Rewrite the items from the line containing "Open the filter" through the line containing "[x=616, y=69]", including the requests, and shift each coordinate in the answers by adding 29 to every number. Leave all other numbers unchanged.
══ Provided data ══
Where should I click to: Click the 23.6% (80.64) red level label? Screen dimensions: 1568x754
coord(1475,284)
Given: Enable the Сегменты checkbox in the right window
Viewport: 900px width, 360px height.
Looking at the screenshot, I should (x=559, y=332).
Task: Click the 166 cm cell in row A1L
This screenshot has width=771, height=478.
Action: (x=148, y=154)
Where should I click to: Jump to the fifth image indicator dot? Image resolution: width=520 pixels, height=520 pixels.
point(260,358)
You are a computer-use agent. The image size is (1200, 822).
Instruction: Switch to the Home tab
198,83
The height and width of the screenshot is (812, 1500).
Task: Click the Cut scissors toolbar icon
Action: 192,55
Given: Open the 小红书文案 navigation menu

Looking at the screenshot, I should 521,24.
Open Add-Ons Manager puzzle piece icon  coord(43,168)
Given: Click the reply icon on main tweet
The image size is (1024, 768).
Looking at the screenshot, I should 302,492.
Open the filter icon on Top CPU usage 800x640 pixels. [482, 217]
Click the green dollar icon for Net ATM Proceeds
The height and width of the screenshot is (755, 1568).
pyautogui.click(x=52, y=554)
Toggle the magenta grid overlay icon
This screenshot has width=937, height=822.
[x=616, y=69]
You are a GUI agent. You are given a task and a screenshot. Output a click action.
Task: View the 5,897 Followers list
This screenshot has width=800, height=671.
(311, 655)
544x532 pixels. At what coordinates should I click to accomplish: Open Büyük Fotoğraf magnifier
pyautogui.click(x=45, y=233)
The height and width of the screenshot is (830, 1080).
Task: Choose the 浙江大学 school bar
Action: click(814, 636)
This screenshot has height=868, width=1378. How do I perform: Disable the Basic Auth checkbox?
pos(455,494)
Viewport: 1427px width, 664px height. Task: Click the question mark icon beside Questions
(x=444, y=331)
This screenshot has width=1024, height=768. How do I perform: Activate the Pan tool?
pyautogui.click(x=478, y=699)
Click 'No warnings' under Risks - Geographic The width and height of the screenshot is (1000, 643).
═══
Solution for this problem:
Open the filter icon on Top CPU usage 800x640 pixels. [511, 246]
Click the green dollar icon for Net ATM Proceeds
The height and width of the screenshot is (755, 1568).
pyautogui.click(x=81, y=583)
Toggle the magenta grid overlay icon
This screenshot has width=937, height=822.
[x=645, y=98]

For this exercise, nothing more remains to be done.